Pixel coordinate grounding data:

☆ ☆ ☆ ☆

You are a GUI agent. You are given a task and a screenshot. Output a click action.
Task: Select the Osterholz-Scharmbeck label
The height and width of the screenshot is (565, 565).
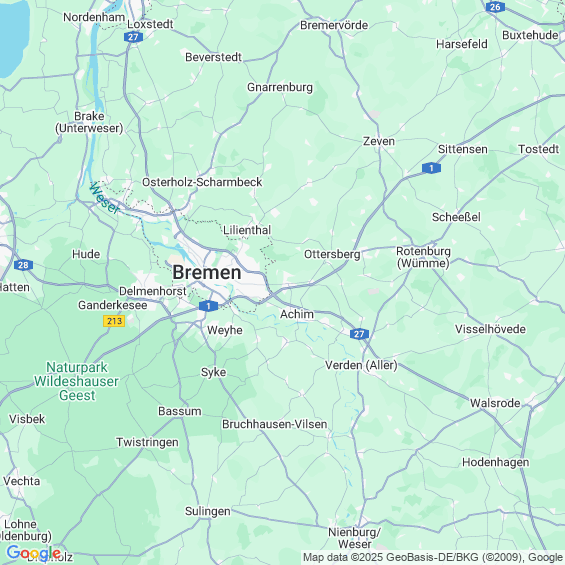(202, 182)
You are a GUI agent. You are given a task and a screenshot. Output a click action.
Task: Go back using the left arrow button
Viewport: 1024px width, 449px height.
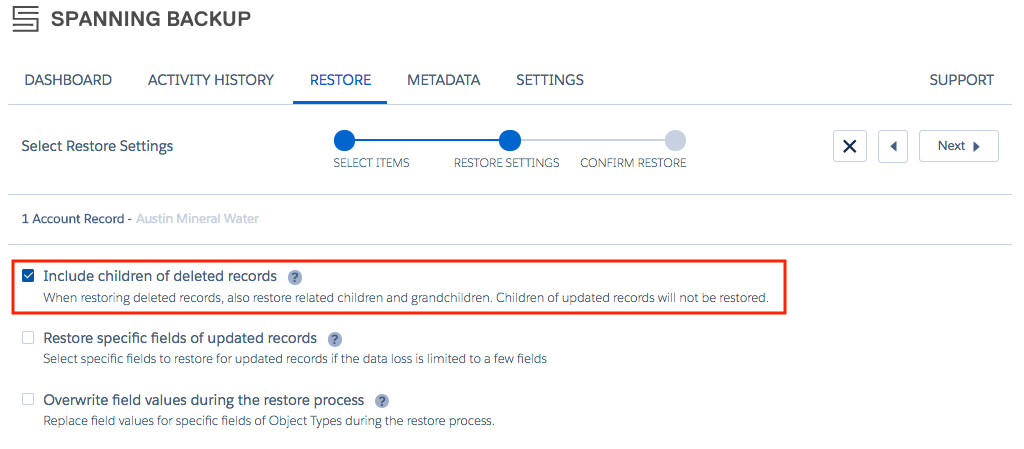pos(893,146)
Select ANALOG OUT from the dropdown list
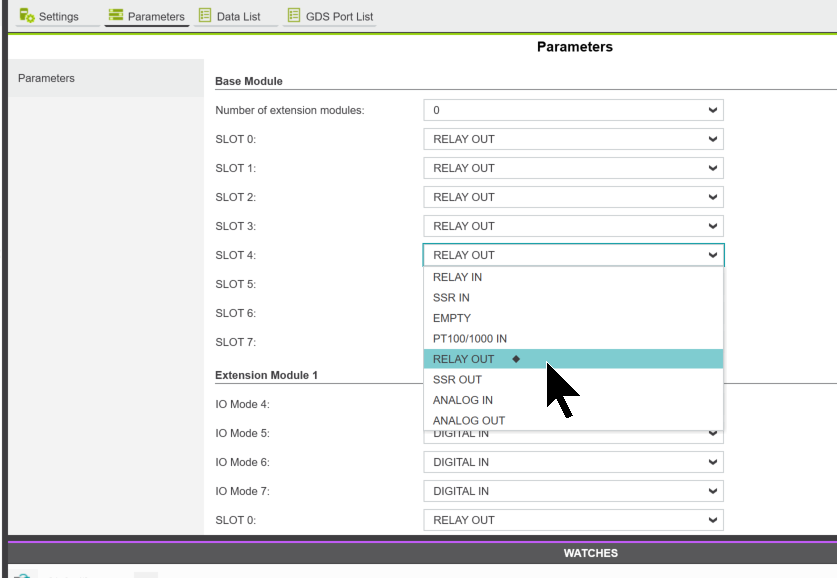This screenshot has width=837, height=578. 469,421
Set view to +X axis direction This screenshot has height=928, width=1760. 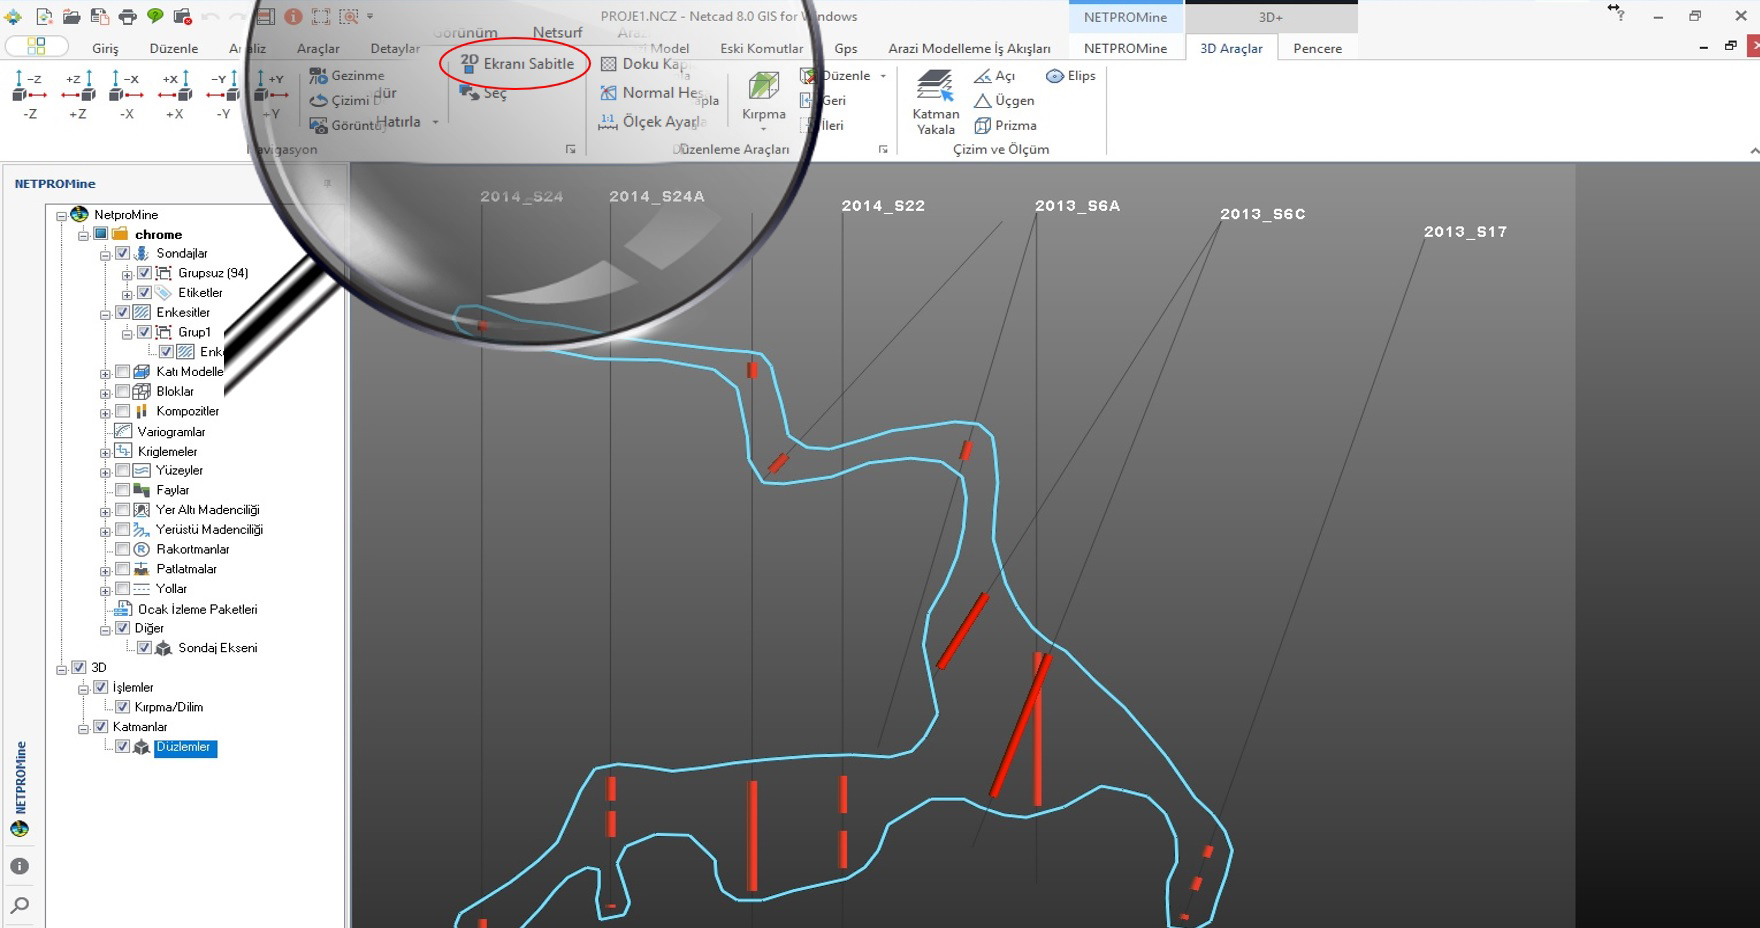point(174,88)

☆ ☆ ☆ ☆

Give again, word for word, every line from the top of the data above to the line holding "Task: Go back using the left arrow button", inclusive, with the pictures left out.

Solution for this task:
You are a GUI agent. You are given a task and a screenshot. Output a click action.
Task: Select the Osterholz-Scharmbeck label
The height and width of the screenshot is (565, 565).
(202, 182)
You are a GUI agent. You are given a task and a screenshot. Output a click action.
Task: Go back using the left arrow button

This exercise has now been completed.